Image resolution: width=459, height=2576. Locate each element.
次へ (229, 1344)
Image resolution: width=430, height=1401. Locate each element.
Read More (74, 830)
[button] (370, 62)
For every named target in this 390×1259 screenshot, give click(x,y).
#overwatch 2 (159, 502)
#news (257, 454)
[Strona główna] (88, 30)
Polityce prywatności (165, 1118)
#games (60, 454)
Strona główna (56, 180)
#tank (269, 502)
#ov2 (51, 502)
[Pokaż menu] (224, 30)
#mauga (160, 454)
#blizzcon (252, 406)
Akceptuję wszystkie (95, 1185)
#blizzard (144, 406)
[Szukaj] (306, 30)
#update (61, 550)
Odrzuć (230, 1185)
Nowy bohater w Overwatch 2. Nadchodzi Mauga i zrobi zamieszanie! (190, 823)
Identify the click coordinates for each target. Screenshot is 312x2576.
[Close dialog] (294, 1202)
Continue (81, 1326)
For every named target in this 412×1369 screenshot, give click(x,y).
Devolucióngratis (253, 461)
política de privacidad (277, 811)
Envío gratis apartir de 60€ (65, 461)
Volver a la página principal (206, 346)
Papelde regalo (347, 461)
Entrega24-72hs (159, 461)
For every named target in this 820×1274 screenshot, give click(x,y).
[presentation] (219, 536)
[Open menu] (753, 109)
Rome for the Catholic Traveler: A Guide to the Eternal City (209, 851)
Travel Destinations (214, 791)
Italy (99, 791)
==============================
• _Activity_:
Exactly as they stand, please print the lines from the first line of the records above down to the line that includes "#blizzcon (252, 406)", both of those included and no others.

• _Result below_:
Image resolution: width=459, height=2576. Locate each element.
次へ (229, 1344)
Image resolution: width=430, height=1401. Locate each element.
Read More (74, 830)
[button] (370, 62)
For every named target in this 390×1259 screenshot, give click(x,y).
#overwatch 2 (159, 502)
#news (257, 454)
[Strona główna] (88, 30)
Polityce prywatności (165, 1118)
#games (60, 454)
Strona główna (56, 180)
#tank (269, 502)
#ov2 (51, 502)
[Pokaż menu] (224, 30)
#mauga (160, 454)
#blizzcon (252, 406)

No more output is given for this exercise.